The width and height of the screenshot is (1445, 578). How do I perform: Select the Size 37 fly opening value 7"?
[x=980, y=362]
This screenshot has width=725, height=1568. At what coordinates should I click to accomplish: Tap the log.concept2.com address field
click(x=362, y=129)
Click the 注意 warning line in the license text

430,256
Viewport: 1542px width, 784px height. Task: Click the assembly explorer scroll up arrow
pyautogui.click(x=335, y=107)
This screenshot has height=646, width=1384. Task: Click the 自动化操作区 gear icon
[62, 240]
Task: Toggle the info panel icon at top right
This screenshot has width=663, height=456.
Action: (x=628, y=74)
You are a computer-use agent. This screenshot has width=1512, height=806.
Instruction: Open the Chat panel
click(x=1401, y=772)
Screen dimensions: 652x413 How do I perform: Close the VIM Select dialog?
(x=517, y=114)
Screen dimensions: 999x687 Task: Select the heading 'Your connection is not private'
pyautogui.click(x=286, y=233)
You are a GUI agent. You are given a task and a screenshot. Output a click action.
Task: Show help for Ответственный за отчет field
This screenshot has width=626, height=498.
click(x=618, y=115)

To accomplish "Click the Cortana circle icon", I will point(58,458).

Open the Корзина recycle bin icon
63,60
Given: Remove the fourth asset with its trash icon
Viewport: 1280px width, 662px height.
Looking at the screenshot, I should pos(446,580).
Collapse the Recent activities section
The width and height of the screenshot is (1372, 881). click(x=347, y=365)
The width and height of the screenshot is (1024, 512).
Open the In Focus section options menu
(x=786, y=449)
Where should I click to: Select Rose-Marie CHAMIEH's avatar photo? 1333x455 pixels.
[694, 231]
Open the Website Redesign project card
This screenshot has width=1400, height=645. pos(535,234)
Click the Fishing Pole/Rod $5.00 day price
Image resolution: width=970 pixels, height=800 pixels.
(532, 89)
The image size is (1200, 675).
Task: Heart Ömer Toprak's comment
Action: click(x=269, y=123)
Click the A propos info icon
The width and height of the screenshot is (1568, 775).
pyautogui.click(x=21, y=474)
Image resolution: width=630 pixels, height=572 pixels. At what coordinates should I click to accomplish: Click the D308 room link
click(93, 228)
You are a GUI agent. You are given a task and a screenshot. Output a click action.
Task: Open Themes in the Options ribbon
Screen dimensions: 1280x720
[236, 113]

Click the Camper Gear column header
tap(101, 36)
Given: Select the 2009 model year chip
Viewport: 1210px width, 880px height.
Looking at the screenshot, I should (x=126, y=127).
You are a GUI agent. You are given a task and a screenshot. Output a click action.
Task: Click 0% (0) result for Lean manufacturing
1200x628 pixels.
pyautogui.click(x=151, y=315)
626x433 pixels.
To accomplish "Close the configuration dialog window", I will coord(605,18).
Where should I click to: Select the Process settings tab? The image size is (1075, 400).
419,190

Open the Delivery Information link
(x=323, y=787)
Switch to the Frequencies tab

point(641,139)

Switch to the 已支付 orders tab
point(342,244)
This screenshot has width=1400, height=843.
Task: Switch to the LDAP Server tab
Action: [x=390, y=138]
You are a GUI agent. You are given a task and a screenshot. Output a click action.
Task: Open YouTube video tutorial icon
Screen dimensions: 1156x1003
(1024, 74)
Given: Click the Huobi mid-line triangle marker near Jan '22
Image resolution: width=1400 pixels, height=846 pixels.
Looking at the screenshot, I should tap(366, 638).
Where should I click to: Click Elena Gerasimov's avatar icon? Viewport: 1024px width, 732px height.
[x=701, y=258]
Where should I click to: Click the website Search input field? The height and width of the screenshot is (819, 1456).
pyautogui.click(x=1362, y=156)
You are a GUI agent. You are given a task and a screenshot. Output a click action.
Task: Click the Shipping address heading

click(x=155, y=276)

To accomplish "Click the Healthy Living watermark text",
◆ ◆ ◆ ◆
What the task requires:
Print exactly the lines of the records from the one containing "Switch to the 已支付 orders tab" through the end, and nothing besides them.

The answer:
Switch to the 已支付 orders tab
point(342,244)
This screenshot has width=1400, height=843.
Task: Switch to the LDAP Server tab
Action: [x=390, y=138]
You are a GUI agent. You are given a task and a screenshot. Output a click action.
Task: Open YouTube video tutorial icon
Screen dimensions: 1156x1003
(1024, 74)
Given: Click the Huobi mid-line triangle marker near Jan '22
Image resolution: width=1400 pixels, height=846 pixels.
Looking at the screenshot, I should tap(366, 638).
Where should I click to: Click Elena Gerasimov's avatar icon? Viewport: 1024px width, 732px height.
[x=701, y=258]
Where should I click to: Click the website Search input field? The height and width of the screenshot is (819, 1456).
pyautogui.click(x=1362, y=156)
You are a GUI agent. You are given a task and a screenshot. Output a click action.
Task: Click the Shipping address heading

click(x=155, y=276)

To accomplish "Click the Healthy Living watermark text",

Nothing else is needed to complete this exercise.